Asimismo, recordó que los conflictos entre provincias cuentan con mecanismos constitucionales específicos y remarcó que cualquier modificación de límites requiere la participación de las legislaturas involucradas y del Congreso de la Nación.
El valor estratégico del territorio
El diputado Franco Aranda también rechazó el planteo impulsado desde La Rioja y destacó la importancia territorial, histórica y económica de las zonas en discusión. «Detrás de esas líneas hay algo mucho más profundo: estamos hablando de nuestra historia, nuestra identidad y nuestros recursos», afirmó.

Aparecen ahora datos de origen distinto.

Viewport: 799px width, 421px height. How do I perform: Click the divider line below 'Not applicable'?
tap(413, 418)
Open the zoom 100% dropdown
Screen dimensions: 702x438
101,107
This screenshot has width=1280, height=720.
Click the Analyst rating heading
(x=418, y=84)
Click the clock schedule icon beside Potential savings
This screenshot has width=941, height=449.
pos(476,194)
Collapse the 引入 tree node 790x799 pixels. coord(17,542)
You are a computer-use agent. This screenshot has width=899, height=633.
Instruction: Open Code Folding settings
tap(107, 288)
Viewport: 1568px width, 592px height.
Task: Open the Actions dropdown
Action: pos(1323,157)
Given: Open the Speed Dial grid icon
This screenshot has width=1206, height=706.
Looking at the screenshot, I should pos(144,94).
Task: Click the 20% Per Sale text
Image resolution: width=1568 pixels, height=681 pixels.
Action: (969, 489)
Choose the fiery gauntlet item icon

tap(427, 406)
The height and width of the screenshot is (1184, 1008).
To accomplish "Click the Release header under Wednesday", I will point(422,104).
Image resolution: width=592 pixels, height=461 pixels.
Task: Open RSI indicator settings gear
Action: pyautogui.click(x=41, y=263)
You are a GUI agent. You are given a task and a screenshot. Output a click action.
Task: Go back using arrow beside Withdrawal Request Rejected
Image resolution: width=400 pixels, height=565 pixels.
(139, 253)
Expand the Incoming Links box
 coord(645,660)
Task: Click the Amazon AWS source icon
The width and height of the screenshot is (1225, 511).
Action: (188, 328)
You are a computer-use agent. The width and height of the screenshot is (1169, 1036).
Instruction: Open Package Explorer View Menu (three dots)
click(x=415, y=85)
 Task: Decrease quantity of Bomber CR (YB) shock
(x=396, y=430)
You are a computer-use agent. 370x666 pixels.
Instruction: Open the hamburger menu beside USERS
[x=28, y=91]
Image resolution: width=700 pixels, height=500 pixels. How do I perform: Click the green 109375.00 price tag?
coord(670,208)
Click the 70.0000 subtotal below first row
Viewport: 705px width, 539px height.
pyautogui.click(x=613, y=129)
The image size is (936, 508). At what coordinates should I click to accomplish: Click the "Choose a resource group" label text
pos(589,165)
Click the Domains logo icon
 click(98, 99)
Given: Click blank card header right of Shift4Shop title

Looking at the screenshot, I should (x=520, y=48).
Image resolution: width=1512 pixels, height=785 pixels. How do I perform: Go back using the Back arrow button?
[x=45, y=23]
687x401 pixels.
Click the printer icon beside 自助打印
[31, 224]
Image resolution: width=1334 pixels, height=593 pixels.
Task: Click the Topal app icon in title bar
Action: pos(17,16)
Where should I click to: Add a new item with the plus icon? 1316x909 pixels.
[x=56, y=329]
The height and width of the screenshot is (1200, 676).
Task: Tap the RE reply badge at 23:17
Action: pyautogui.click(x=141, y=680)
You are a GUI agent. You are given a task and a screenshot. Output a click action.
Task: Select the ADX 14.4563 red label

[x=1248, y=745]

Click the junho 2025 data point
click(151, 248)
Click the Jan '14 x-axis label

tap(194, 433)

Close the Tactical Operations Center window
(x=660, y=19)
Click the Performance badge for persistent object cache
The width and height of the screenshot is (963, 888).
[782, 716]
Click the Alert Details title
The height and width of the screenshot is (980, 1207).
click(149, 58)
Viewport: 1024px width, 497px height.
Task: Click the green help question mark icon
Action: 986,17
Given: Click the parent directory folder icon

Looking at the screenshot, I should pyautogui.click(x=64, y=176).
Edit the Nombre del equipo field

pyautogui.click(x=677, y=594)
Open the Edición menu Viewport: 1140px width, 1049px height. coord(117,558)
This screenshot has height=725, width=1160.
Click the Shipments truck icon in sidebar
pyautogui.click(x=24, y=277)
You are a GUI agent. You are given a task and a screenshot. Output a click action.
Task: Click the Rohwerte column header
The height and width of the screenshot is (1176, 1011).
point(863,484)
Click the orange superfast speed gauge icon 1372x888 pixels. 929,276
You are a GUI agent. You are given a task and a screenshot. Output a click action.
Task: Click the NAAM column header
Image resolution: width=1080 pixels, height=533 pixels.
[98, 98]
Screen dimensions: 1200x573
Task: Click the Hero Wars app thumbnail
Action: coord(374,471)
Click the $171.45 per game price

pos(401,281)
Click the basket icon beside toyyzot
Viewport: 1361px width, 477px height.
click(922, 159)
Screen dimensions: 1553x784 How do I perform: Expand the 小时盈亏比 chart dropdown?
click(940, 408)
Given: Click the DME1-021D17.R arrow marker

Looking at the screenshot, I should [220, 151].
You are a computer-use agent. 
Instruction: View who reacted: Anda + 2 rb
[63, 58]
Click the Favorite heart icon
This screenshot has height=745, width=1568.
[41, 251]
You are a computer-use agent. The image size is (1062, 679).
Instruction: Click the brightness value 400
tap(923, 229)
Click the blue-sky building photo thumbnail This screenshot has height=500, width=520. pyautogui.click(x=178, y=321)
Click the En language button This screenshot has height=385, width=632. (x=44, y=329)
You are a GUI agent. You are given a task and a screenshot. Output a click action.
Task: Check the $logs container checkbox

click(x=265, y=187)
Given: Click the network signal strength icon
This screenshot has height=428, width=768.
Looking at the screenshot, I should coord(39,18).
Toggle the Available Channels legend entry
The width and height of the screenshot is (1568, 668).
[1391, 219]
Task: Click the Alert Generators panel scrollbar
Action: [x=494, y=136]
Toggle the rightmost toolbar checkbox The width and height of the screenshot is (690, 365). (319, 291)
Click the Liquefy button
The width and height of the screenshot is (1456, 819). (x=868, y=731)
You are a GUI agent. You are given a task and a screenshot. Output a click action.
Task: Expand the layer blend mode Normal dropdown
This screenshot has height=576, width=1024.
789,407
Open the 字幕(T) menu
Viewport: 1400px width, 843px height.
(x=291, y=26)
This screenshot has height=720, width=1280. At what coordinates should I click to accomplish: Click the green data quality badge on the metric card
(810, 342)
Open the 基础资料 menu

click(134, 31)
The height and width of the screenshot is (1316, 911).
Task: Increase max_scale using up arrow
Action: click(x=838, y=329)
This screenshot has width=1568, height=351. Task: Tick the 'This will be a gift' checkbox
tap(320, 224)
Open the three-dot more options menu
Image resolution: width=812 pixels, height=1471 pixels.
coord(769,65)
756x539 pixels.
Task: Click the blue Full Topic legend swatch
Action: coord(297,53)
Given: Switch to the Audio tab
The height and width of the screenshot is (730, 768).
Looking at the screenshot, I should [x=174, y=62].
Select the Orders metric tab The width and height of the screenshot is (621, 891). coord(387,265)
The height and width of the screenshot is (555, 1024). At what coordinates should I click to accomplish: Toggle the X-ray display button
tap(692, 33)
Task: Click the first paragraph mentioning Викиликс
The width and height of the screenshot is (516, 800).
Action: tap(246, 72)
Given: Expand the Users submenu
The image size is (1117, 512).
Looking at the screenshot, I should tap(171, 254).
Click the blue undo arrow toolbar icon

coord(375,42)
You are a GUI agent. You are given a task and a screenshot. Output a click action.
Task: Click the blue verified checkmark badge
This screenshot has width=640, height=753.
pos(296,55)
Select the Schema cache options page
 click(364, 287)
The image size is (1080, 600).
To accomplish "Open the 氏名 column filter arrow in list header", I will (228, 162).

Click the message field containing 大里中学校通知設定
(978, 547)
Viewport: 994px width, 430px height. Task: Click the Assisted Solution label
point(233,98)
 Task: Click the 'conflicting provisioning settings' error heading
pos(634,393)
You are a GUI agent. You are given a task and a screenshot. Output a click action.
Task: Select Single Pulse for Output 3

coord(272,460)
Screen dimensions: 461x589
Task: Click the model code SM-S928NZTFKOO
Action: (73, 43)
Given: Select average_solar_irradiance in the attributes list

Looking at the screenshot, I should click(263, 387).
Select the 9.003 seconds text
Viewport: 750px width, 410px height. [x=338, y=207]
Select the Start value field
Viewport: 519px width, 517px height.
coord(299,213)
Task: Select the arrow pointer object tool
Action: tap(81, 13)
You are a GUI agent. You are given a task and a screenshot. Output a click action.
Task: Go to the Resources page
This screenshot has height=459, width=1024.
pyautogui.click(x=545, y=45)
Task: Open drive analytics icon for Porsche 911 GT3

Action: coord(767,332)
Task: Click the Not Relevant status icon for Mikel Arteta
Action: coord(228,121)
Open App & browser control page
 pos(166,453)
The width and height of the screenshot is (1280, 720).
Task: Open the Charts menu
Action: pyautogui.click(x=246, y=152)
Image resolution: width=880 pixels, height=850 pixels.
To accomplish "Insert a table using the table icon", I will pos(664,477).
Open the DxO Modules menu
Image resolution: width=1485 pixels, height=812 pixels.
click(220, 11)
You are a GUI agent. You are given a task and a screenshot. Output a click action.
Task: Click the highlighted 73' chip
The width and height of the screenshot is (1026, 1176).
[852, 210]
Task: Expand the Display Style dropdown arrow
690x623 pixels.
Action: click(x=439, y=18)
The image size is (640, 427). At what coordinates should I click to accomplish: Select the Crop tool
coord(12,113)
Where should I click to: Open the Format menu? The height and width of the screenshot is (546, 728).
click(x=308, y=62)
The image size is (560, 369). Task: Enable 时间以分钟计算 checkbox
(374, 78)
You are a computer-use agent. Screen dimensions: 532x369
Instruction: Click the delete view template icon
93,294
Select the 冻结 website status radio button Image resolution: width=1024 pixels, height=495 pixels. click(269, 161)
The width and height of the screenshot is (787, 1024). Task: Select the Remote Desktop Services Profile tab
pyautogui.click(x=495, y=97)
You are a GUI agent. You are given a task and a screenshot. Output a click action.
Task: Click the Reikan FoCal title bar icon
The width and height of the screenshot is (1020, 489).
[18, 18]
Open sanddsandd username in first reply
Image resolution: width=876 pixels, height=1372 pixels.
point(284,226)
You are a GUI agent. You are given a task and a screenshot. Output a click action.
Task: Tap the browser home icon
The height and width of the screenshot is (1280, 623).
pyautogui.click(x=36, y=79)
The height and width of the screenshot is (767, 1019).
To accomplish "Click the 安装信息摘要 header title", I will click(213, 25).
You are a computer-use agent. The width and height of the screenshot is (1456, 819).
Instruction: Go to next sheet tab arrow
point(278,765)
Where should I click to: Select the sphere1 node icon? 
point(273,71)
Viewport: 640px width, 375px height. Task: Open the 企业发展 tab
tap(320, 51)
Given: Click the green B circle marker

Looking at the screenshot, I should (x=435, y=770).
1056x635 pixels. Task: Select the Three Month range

Aranda sostuvo además que «no existen conflictos de límites», sino «una decisión política» que, a su entender, afecta los intereses de San Juan. «Si es nuestro, es nuestro y no tiene que estar en discusión», agregó.
Finalmente, la declaración fue aprobada por 34 votos afirmativos, con lo que la Cámara ratificó su postura institucional en defensa de los límites provinciales y de la jurisdicción sanjuanina sobre su territorio y sus recursos naturales.
La Legislatura de San Juan aprobó este jueves, con 34 votos a favor, una declaración de enérgico repudio al accionar institucional del gobierno de La Rioja por su intención de revisar los límites entre ambas provincias. Los diputados sostuvieron que la delimitación territorial ya fue definida por acuerdos y leyes nacionales, y advirtieron sobre el impacto que la controversia podría generar en la seguridad jurídica y las inversiones.
Treinta y cuatro votos para recordar que los mapas no se editan como un grupo de WhatsApp. La Legislatura de San Juan respondió con un rechazo contundente al intento del gobierno riojano de reabrir una discusión territorial que, según los legisladores sanjuaninos, hace décadas quedó archivada entre leyes, acuerdos y boletines oficiales.
Es como aparecer en una reunión familiar de hace treinta años para preguntar quién se quedó con la mesa del comedor. Mientras todos muestran la escritura, alguien propone volver a debatir el tema. La diferencia es que acá no está en juego un mueble, sino territorio, recursos naturales y la tranquilidad de quienes miran el mapa antes de invertir millones.
Durante el debate hubo un raro fenómeno meteorológico: coincidieron oficialismo y oposición. En tiempos donde hasta elegir el color de una carpeta puede derivar en una discusión eterna, el límite provincial logró un consenso casi artesanal. La declaración no modifica leyes ni mueve mojones, pero deja sentado que San Juan considera cerrado un asunto que del otro lado decidieron desempolvar.
Los argumentos giraron alrededor de normas nacionales, acuerdos institucionales y mecanismos constitucionales previstos para cualquier controversia entre provincias. Es decir, el equivalente jurídico a mostrar el recibo cuando alguien insiste en que la cuenta sigue pendiente.
También apareció la preocupación económica. Porque las inversiones suelen tener una alergia bastante conocida a las palabras «incertidumbre» y «conflicto». Si un proyecto minero necesita brújula para saber en qué provincia está parado, difícilmente encuentre tranquilidad. La seguridad jurídica, recordaron los diputados, también forma parte del paisaje.
Al final hubo votación, respaldo casi unánime y una declaración política con destinatario claro. Hay discusiones que vuelven como las modas de los pantalones anchos. La diferencia es que los límites provinciales no cambian porque alguien les pase un filtro nuevo.